Records from a collection:
★ ★ ★
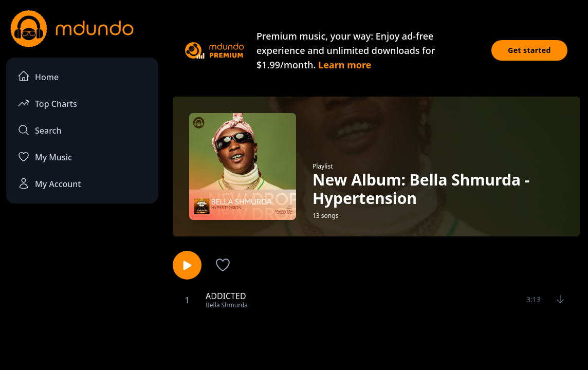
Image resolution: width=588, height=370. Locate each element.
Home (38, 76)
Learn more (344, 65)
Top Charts (47, 103)
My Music (45, 157)
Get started (529, 50)
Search (39, 130)
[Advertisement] (294, 341)
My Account (49, 183)
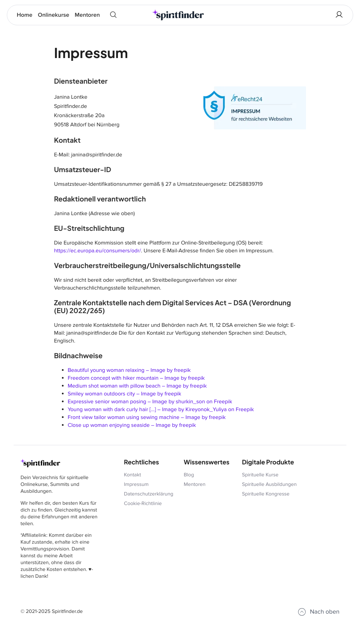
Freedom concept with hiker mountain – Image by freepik (136, 378)
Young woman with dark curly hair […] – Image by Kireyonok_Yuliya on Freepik (161, 409)
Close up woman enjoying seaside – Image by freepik (132, 425)
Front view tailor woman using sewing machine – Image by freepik (147, 417)
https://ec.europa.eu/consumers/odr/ (97, 251)
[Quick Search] (113, 15)
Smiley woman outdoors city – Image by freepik (124, 394)
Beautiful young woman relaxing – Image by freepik (129, 370)
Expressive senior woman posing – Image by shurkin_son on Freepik (150, 402)
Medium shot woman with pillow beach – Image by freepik (137, 386)
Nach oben (318, 612)
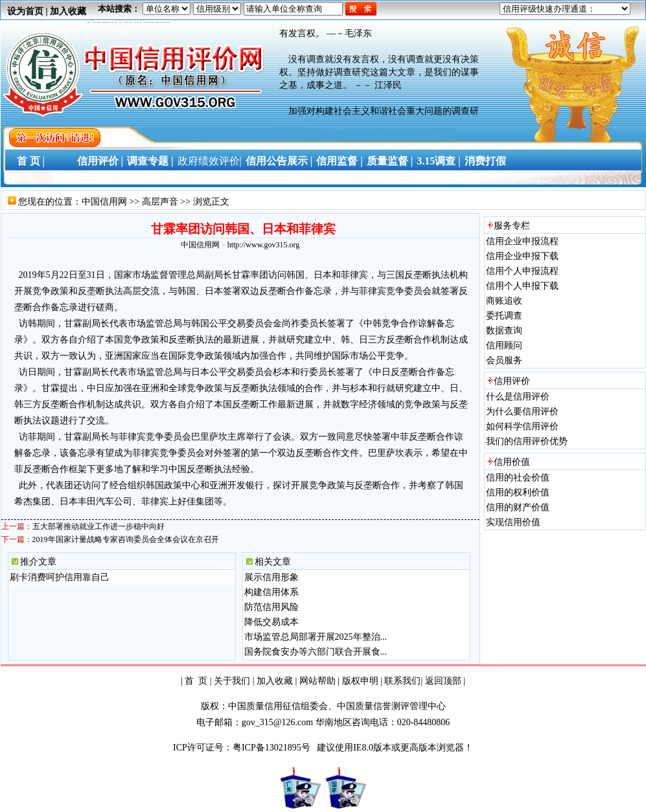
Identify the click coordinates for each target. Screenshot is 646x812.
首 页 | (29, 161)
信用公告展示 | (279, 161)
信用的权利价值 (518, 492)
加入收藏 (68, 11)
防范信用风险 (271, 607)
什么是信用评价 (518, 396)
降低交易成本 (271, 622)
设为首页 (25, 11)
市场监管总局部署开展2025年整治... (316, 637)
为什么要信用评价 (522, 411)
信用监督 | (340, 161)
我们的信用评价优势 (527, 441)
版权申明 (360, 681)
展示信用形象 (271, 577)
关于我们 (232, 681)
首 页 (196, 681)
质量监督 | (390, 161)
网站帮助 (317, 681)
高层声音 (160, 201)
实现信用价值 (513, 522)
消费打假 (485, 161)
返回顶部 (443, 681)
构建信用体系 (271, 592)
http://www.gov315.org (264, 245)
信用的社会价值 (518, 477)
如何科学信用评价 (522, 426)
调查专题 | (150, 161)
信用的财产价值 (518, 507)
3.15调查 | (439, 161)
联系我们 (402, 681)
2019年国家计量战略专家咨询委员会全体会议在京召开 (126, 539)
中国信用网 (104, 201)
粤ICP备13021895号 (272, 747)
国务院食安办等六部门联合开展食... (316, 651)
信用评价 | (100, 161)
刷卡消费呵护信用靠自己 (60, 577)
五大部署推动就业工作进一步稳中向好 (98, 526)
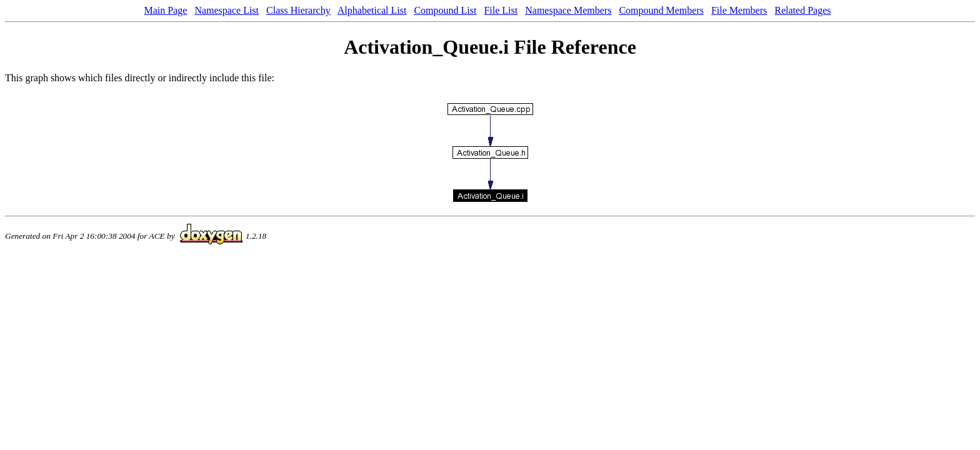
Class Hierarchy (298, 10)
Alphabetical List (372, 10)
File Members (739, 10)
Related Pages (802, 10)
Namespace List (226, 10)
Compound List (445, 10)
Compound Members (661, 10)
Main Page (166, 10)
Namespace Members (568, 10)
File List (501, 10)
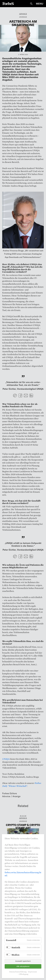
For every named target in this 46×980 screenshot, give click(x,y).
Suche (31, 4)
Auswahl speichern (23, 961)
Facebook (20, 395)
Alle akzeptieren (23, 966)
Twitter (15, 395)
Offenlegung (23, 974)
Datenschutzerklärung (18, 972)
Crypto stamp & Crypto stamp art (23, 826)
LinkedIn (31, 395)
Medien (15, 955)
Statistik (16, 947)
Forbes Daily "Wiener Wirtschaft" (21, 784)
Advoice (23, 14)
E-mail (26, 395)
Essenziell (11, 940)
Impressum (32, 972)
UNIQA (6, 759)
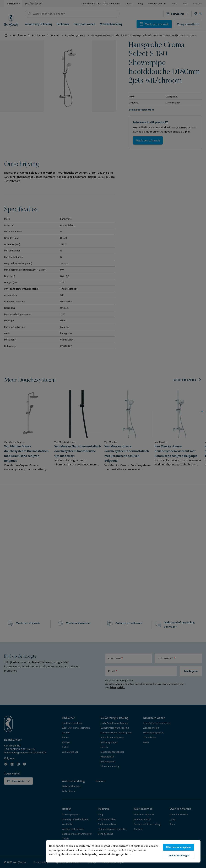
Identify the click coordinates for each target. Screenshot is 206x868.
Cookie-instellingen (179, 856)
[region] (123, 851)
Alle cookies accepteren (179, 847)
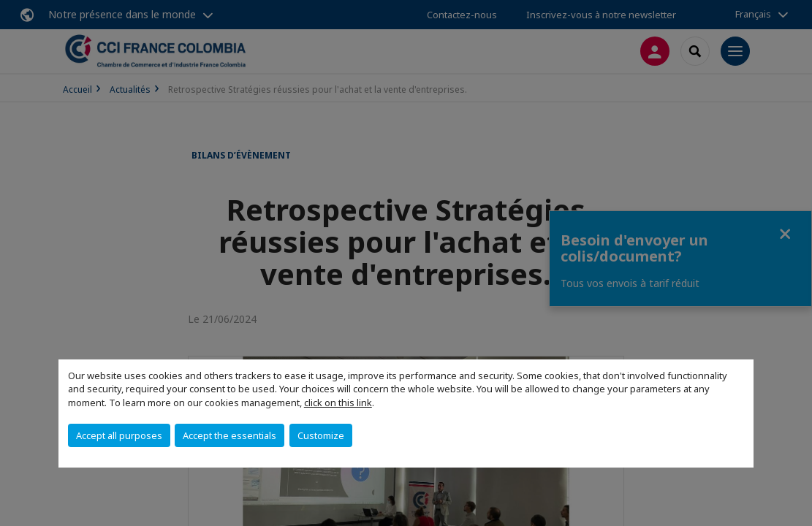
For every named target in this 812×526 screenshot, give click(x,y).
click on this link (338, 403)
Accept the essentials (229, 435)
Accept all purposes (119, 435)
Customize (321, 435)
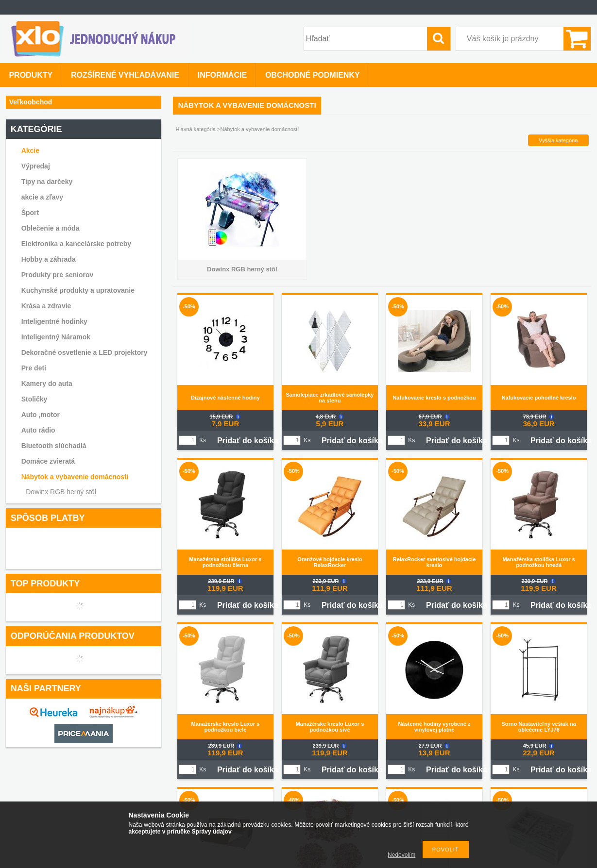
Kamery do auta (47, 384)
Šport (30, 213)
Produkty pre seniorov (57, 275)
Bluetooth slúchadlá (54, 446)
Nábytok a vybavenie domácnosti (75, 477)
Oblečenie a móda (51, 228)
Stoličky (34, 399)
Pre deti (34, 368)
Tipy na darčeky (47, 182)
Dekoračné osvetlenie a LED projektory (85, 352)
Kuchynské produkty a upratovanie (78, 290)
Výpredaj (35, 166)
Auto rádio (38, 430)
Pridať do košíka (248, 440)
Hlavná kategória (195, 129)
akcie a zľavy (42, 197)
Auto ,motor (40, 415)
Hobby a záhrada (49, 259)
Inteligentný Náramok (56, 337)
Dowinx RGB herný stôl (61, 492)
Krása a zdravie (46, 306)
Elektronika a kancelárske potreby (76, 244)
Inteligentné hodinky (54, 321)
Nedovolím (401, 855)
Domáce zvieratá (48, 461)
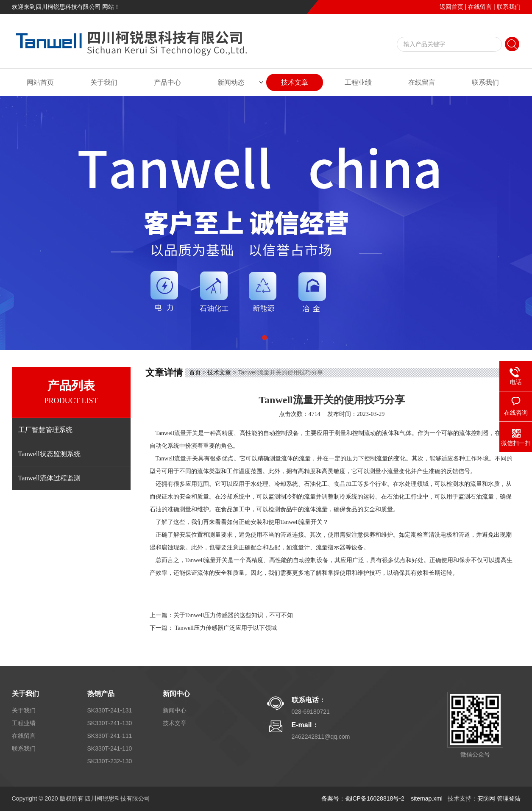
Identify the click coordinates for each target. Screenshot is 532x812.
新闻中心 (176, 693)
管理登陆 (509, 798)
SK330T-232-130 (110, 761)
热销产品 (101, 693)
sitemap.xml (426, 798)
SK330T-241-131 (110, 710)
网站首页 (40, 82)
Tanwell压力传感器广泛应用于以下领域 (226, 628)
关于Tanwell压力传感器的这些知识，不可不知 (233, 615)
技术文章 (295, 82)
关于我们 (104, 82)
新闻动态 (231, 82)
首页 (195, 372)
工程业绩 (358, 82)
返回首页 (451, 7)
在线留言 (480, 7)
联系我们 (509, 7)
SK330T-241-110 (110, 748)
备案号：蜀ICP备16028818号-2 (364, 798)
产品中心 (167, 82)
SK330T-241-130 (110, 723)
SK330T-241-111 (110, 736)
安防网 (486, 798)
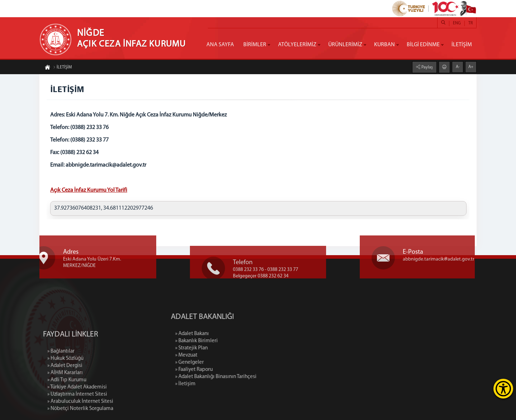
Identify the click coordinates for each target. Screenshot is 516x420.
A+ (471, 67)
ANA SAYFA (220, 45)
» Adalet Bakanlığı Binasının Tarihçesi (247, 377)
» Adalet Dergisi (65, 395)
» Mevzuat (218, 355)
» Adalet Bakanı (223, 334)
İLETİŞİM (462, 45)
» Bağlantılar (61, 381)
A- (458, 67)
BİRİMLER (255, 45)
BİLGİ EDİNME (423, 45)
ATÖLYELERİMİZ (297, 45)
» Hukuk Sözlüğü (65, 388)
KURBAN (384, 45)
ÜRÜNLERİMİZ (345, 45)
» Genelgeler (221, 362)
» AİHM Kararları (65, 402)
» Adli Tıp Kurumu (67, 409)
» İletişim (216, 384)
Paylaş (426, 67)
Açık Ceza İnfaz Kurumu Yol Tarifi (89, 190)
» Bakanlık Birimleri (228, 341)
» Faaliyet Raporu (225, 369)
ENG (457, 23)
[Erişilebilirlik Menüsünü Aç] (503, 388)
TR (470, 23)
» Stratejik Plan (223, 348)
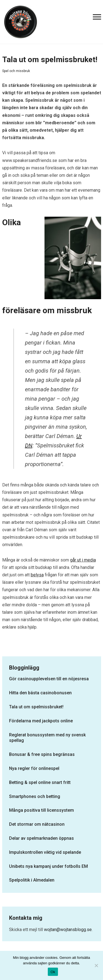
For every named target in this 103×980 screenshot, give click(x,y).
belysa (37, 575)
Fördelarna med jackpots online (41, 721)
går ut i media (83, 560)
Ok (53, 972)
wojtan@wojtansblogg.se (68, 929)
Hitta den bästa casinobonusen (40, 693)
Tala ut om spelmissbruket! (36, 707)
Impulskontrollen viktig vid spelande (45, 852)
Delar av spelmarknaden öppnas (41, 838)
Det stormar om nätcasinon (37, 824)
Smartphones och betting (35, 796)
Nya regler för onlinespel (34, 768)
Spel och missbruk (16, 71)
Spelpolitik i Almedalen (32, 880)
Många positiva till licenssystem (41, 810)
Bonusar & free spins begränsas (42, 754)
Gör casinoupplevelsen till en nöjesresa (49, 679)
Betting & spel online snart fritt (40, 783)
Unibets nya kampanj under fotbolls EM (48, 866)
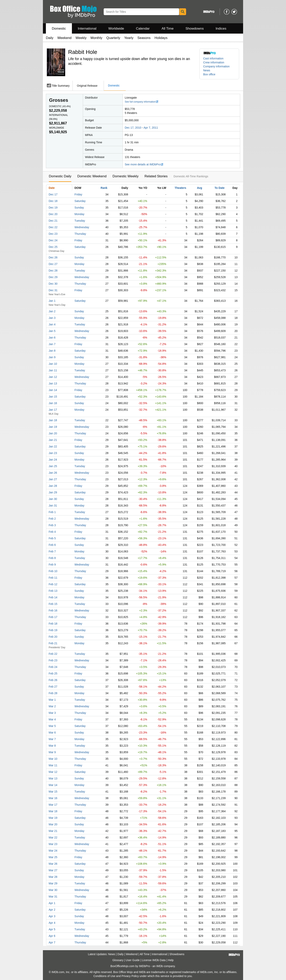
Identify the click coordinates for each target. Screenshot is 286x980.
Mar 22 (53, 837)
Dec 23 (53, 234)
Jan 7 (52, 344)
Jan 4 (52, 325)
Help (170, 960)
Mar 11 (53, 765)
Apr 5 (52, 929)
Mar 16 (53, 798)
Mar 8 (52, 746)
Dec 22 (53, 227)
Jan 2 (52, 311)
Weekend (65, 38)
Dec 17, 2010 (133, 127)
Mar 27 (53, 870)
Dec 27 (53, 264)
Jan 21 (53, 440)
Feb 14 (53, 597)
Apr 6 (52, 936)
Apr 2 (52, 910)
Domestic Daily (60, 176)
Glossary (118, 960)
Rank (104, 188)
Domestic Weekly (126, 176)
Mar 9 (52, 752)
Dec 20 (53, 214)
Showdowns (195, 29)
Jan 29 (53, 492)
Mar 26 (53, 864)
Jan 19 (53, 427)
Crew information (214, 62)
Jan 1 (52, 301)
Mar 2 (52, 706)
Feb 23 (53, 660)
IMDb (159, 966)
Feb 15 (53, 604)
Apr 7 (52, 942)
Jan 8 (52, 351)
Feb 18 (53, 624)
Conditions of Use (104, 976)
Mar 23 (53, 844)
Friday (78, 194)
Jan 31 (53, 506)
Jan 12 (53, 377)
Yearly (129, 38)
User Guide (133, 960)
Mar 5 (52, 726)
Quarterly (113, 38)
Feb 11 (53, 578)
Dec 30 (53, 283)
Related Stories (156, 176)
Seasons (144, 38)
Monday (79, 214)
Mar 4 (52, 719)
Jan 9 (52, 357)
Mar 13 (53, 778)
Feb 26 (53, 680)
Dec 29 (53, 277)
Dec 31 (53, 290)
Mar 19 (53, 818)
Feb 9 (52, 565)
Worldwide (116, 29)
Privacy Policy (130, 976)
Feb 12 (53, 584)
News (207, 70)
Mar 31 (53, 896)
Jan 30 (53, 499)
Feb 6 (52, 545)
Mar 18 (53, 811)
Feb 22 (53, 654)
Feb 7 (52, 551)
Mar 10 (53, 759)
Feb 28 (53, 693)
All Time (167, 29)
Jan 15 (53, 396)
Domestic (59, 29)
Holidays (161, 38)
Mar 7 (52, 739)
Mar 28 (53, 877)
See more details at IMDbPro (144, 164)
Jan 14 (53, 390)
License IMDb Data (154, 960)
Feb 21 (53, 643)
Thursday (80, 234)
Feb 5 (52, 538)
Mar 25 (53, 857)
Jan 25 (53, 466)
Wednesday (82, 227)
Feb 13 (53, 591)
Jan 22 (53, 446)
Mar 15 (53, 791)
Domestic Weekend (92, 176)
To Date (219, 188)
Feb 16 (53, 610)
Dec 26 (53, 257)
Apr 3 (52, 916)
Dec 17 (53, 194)
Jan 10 (53, 364)
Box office (209, 74)
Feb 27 (53, 687)
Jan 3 (52, 318)
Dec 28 (53, 270)
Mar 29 (53, 883)
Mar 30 (53, 890)
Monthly (96, 38)
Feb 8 (52, 558)
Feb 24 (53, 667)
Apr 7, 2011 (151, 127)
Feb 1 (52, 512)
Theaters (180, 188)
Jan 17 (53, 410)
★ ★ ★
DESCRIPTION OF THE TASK: Starting at the beginning of the records and ending at the line that contains "Freedom concept with", reproduce every line with 21 added to each number in the coordinates. Leave the pictures out of your answer.

RESULT OF THE TASK:
Image resolution: width=588, height=370. Locate each element.
Home (59, 97)
Learn more (365, 86)
Top Charts (68, 124)
My Music (66, 178)
Get started (550, 71)
Search (60, 151)
[Advertisement] (315, 362)
My Account (70, 204)
Freedom concept with hiker mountain – Image by freepik (157, 399)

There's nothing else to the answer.